Task goal: Update the lines below by replacing every "Given" with "Instruction" and keeping everything else unchanged. Leave the pictures out of your answer.

──────── Supplied data

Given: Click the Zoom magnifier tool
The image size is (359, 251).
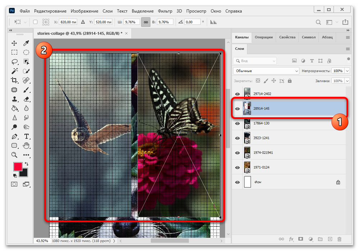Looking at the screenshot, I should (x=14, y=155).
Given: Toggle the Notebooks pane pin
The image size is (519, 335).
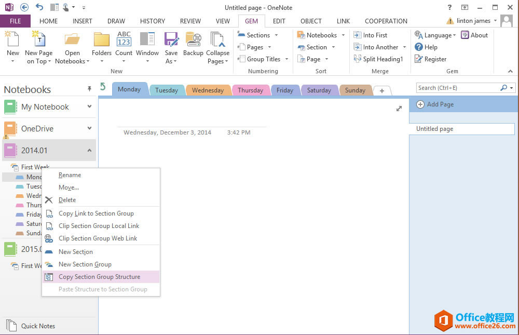Looking at the screenshot, I should 89,89.
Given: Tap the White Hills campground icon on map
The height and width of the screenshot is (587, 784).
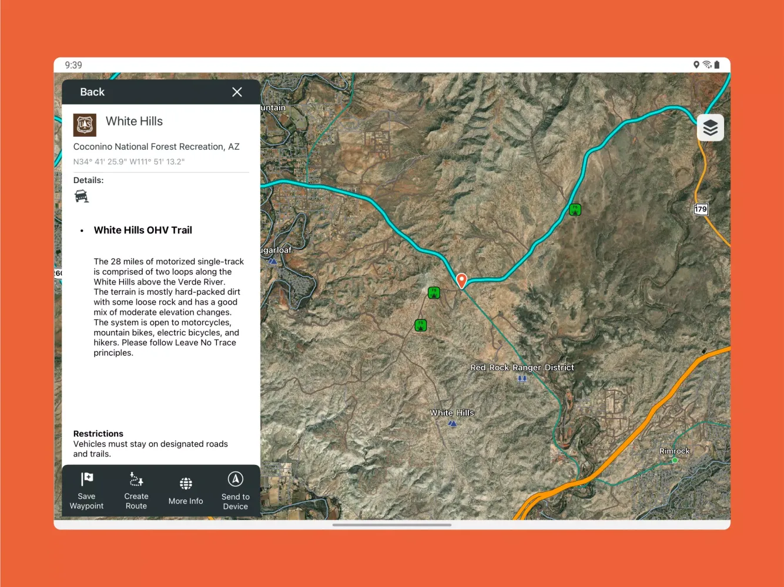Looking at the screenshot, I should (452, 423).
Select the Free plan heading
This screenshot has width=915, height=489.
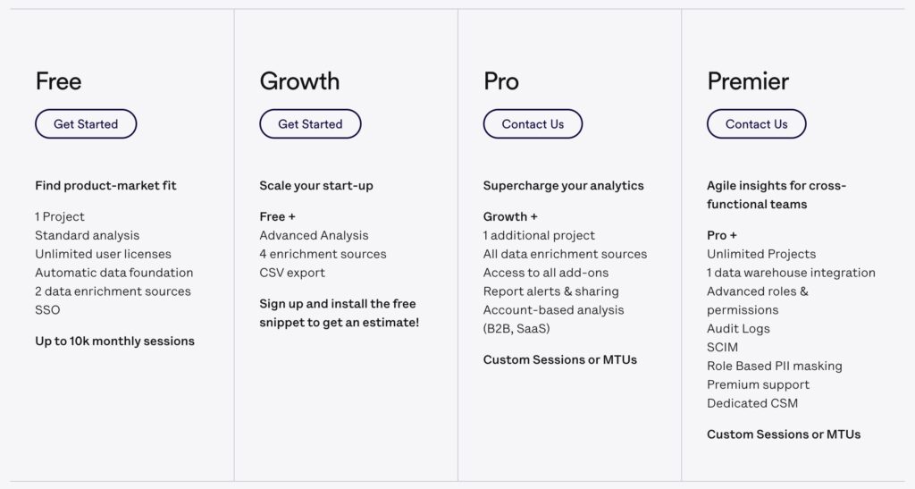click(x=58, y=81)
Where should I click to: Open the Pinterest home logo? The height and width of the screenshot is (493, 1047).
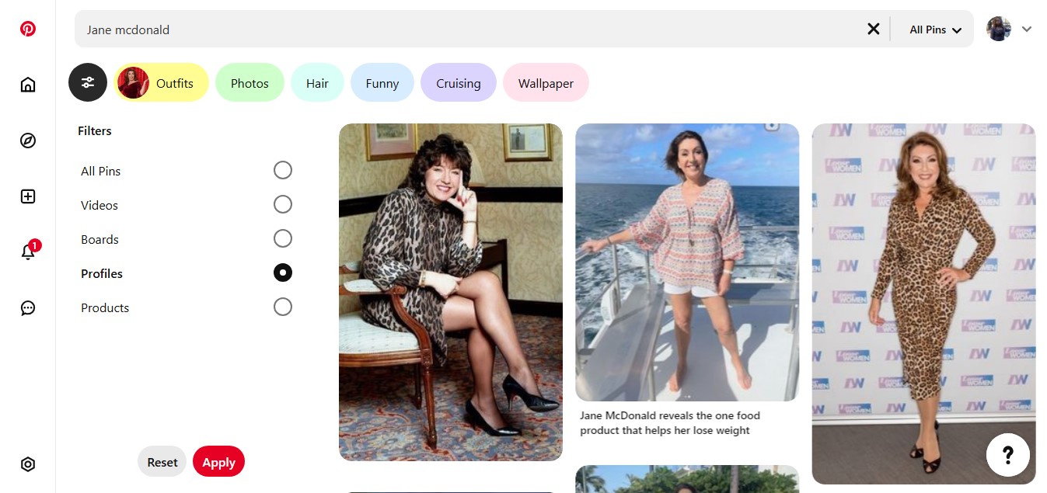[x=28, y=28]
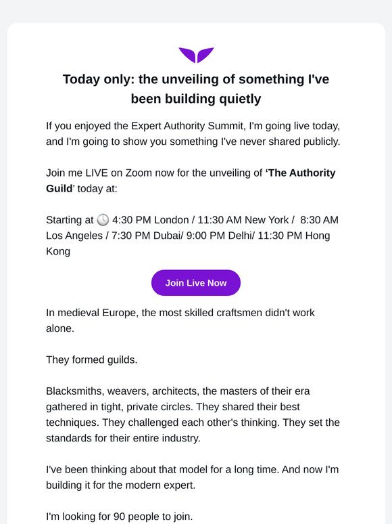Click the Join Live Now button

coord(196,283)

────────────────

Answer to the exercise:
Instruction: Click the Zoom magnifier tool
The image size is (359, 251).
Looking at the screenshot, I should (x=14, y=155).
Instruction: Toggle the Notebooks pane pin
The image size is (519, 335).
Looking at the screenshot, I should 89,89.
Instruction: Tap the White Hills campground icon on map
The height and width of the screenshot is (587, 784).
Looking at the screenshot, I should (452, 423).
Select the Free plan heading
This screenshot has width=915, height=489.
click(x=58, y=81)
Where should I click to: Open the Pinterest home logo? The height and width of the screenshot is (493, 1047).
[x=28, y=28]
Click the Join Live Now button

coord(196,283)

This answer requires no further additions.